Una sensación de vacío viajó desde el estómago de Leandro y se alojó en su cerebro, haciéndolo tambalearse en medio de un mareo. Sin decir palabra, se alejó de Teresa y se sentó en un espacio vacío de un sillón cercano. Sintió náuseas y quiso combatirlas respirando hondo, levantando su rostro para evitar el ambiente enfermizo que lo rodeaba. Entre tanta gente, experimentó una intensa soledad. No obstante, deseó estar lejos de aquellos que representaban su pasado. ¿De qué servía recordar si lo único que quedaba de sus recuerdos era tan desagradable? ¿Por qué la vida se empeñaba tanto en quitarle lo que valía la pena, lo que él mismo no había sabido valorar?

Se levantó en un rápido movimiento y salió del lugar sin despedirse. Nadie pareció notarlo.
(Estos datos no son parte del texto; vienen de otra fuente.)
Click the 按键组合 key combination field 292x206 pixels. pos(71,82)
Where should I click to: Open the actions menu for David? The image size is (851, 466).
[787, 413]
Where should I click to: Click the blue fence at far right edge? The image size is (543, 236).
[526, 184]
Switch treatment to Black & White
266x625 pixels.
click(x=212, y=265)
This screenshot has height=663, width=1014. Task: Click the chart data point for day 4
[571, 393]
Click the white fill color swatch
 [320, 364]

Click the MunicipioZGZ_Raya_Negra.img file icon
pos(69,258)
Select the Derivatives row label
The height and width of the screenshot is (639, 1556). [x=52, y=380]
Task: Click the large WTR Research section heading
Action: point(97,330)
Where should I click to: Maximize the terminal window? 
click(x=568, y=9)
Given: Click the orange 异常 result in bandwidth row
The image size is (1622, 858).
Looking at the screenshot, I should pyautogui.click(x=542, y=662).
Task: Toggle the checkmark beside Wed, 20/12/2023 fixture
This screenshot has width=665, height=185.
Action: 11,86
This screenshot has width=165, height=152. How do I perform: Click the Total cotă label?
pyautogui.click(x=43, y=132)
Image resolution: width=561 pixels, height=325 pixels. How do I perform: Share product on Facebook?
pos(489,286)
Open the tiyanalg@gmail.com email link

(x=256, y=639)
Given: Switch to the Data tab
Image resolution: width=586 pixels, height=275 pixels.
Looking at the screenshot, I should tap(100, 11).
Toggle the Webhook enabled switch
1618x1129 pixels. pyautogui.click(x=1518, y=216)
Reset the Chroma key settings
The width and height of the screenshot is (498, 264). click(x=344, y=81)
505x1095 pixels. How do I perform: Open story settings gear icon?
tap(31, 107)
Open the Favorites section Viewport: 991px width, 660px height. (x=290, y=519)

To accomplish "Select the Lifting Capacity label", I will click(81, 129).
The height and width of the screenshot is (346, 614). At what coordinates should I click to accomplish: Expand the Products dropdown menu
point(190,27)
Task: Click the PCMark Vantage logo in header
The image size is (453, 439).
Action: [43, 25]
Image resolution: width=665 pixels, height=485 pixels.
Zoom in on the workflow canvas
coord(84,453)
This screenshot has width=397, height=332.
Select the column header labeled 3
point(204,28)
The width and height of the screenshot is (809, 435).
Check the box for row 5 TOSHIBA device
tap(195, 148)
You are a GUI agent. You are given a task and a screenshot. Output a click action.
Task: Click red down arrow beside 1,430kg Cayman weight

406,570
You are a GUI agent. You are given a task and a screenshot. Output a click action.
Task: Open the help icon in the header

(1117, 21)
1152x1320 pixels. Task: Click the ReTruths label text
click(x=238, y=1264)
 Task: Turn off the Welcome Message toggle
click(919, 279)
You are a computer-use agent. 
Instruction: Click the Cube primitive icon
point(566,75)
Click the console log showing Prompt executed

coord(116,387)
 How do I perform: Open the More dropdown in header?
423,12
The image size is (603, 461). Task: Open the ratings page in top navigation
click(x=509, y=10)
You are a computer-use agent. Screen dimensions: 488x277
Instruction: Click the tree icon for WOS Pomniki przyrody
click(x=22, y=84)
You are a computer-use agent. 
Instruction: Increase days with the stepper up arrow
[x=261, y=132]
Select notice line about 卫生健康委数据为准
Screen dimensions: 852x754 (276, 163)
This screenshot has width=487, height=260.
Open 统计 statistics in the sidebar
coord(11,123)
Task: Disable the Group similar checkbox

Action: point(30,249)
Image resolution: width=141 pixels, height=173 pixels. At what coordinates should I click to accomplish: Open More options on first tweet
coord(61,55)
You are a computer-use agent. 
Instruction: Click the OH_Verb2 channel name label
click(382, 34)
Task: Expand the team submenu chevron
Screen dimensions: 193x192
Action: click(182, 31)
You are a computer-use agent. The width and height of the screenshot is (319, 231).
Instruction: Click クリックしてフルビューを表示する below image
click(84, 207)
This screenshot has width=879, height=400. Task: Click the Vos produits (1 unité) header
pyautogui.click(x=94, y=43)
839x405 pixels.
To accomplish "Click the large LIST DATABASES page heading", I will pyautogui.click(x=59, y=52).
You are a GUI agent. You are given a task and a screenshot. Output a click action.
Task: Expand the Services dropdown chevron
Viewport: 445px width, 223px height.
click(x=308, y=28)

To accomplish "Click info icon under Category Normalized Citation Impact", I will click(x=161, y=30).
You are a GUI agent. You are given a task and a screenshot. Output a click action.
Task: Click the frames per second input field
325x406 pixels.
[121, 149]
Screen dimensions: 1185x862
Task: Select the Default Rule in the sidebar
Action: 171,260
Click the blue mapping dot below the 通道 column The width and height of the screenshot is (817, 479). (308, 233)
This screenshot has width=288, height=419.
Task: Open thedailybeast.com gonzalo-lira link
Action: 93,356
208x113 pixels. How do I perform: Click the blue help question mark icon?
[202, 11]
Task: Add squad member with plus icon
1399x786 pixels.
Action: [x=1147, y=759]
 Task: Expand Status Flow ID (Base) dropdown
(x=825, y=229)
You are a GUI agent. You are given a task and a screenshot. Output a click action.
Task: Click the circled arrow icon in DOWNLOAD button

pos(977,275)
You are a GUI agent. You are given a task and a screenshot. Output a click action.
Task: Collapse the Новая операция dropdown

Sólo Teresa lo había seguido con la mirada, pero no hizo el menor intento de detenerlo.

Leandro regresó a su solitario departamento. Estaba envuelto en miedo y desesperación. De alguna forma, no se sentía viejo ya; se sentía abandonado. Corrió hacia su vieja cama y se sentó sobre ella para tratar de tranquilizarse. La noticia sobre Mónica lo había alterado irreversiblemente. Por varios minutos, quedó inmóvil, con la mente vagando entre miles de recuerdos, entre millones de imágenes, con una sola esperanza. Con la mano temblando, sacó de uno de sus bolsillos un viejo papel doblado. Lo puso frente a sus ojos y comenzó a desdoblarlo torpemente. Una lágrima dificultó la lectura del papel, pero él tenía memorizada  la carta. Era la declaración de amor que el niño que había sido le había escrito a Mónica, la niña que él había querido en secreto. Nunca tuvo el valor de entregársela pues tenía miedo de que ella lo rechazara. Por años, había guardado sólo para él aquella declaración. Quizás tenía la esperanza de vencer su temor un día y dársela, pero luego sólo la olvidó. Después, cuando se enteró de aquella reunión de amigos de la infancia, le pareció casi una increíble coincidencia que la carta hubiera aparecido nuevamente al hurgar unos viejos muebles. Tenía que dársela. Tenía que hacerle saber lo que había sido su sentimiento de niño.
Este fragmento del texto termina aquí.